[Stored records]
'''

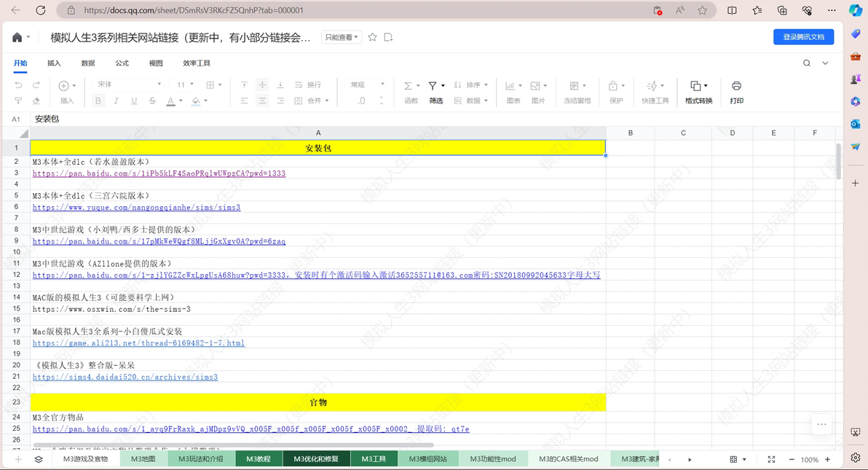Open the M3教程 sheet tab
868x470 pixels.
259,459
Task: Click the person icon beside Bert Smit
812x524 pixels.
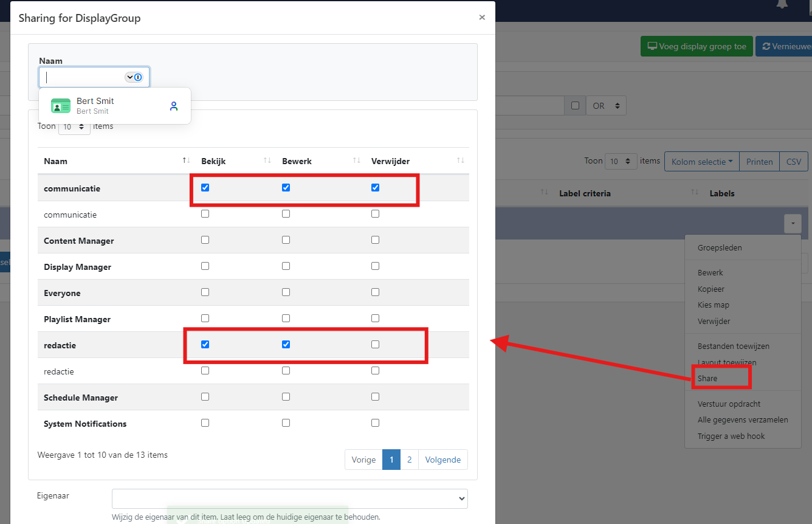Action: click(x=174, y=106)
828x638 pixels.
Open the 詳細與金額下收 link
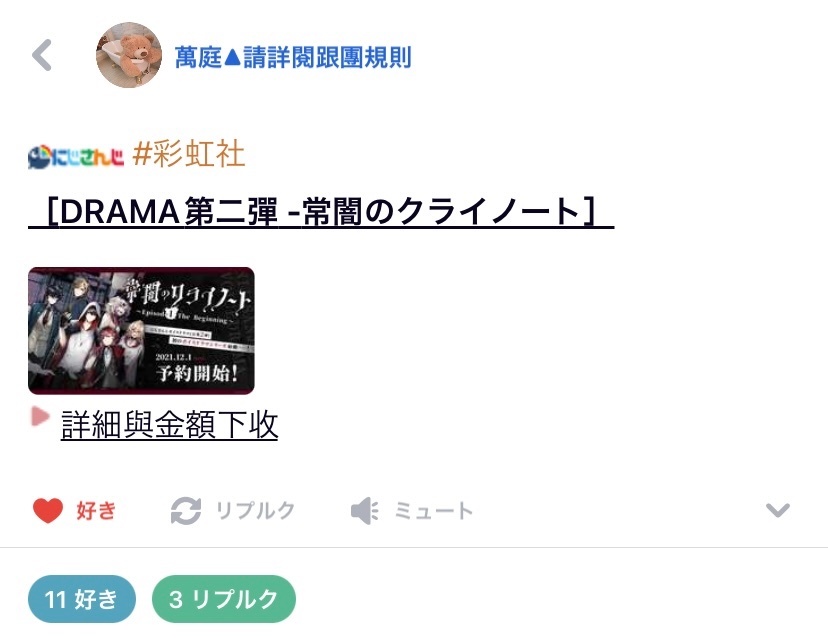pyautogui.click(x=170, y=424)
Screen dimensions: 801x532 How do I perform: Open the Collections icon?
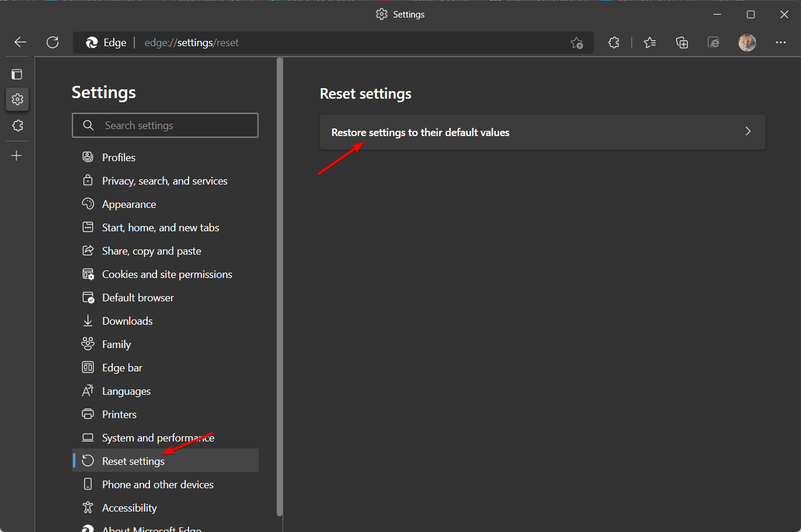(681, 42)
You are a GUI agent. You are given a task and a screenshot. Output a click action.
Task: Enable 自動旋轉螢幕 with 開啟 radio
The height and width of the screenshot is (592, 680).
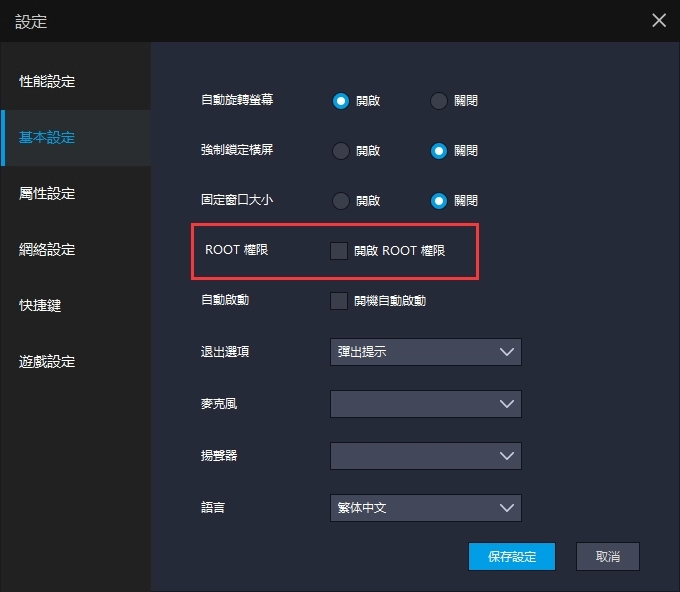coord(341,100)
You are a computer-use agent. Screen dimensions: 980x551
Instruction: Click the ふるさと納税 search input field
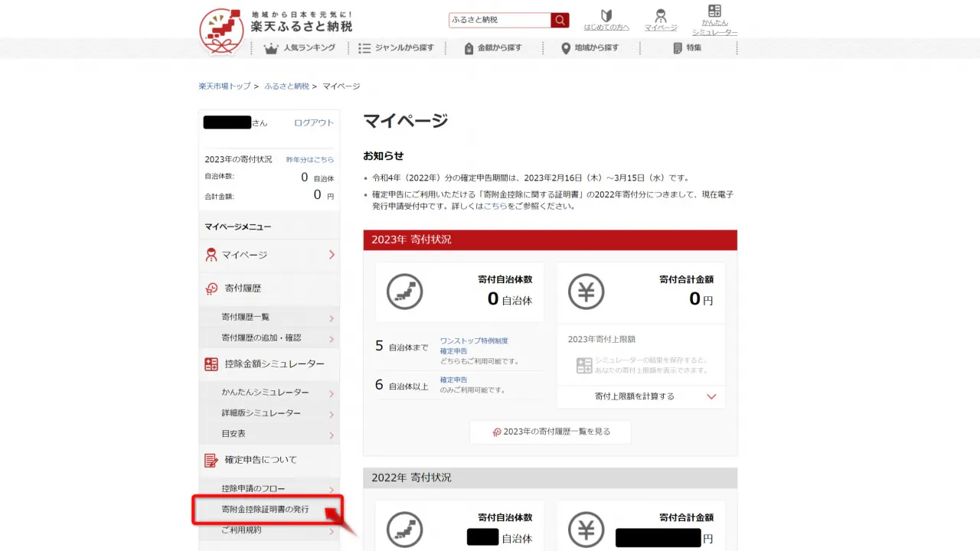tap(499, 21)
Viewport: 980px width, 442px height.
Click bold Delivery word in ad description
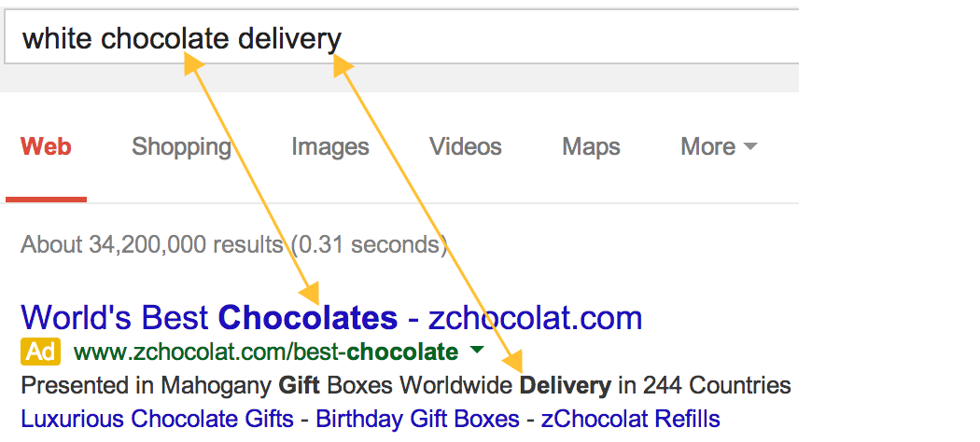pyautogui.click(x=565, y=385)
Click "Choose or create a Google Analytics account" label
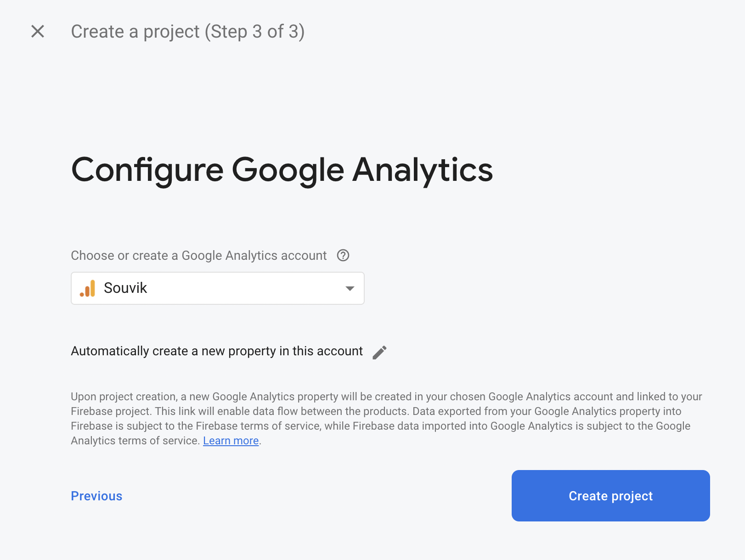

'''

- **PROBLEM TO SOLVE**
Pictures are not part of the copy. Extract exactly the lines from the line containing "Task: Click the person icon beside Bert Smit" through the final line of the entries above, both included.

- **ANSWER TO THIS EXERCISE**
Task: Click the person icon beside Bert Smit
812x524 pixels.
Action: click(x=174, y=106)
828x638 pixels.
Open the 詳細與金額下收 link
pyautogui.click(x=170, y=424)
Screen dimensions: 801x532 How do I perform: Open the Collections icon?
(681, 42)
You are a GUI agent. You are given a task and a screenshot. Output a click action.
Task: Enable 自動旋轉螢幕 with 開啟 radio
The height and width of the screenshot is (592, 680).
coord(341,100)
You are a computer-use agent. Screen dimensions: 980x551
Instruction: Click the ふるさと納税 search input field
tap(499, 21)
Viewport: 980px width, 442px height.
Click bold Delivery word in ad description
pyautogui.click(x=565, y=385)
Click "Choose or create a Google Analytics account" label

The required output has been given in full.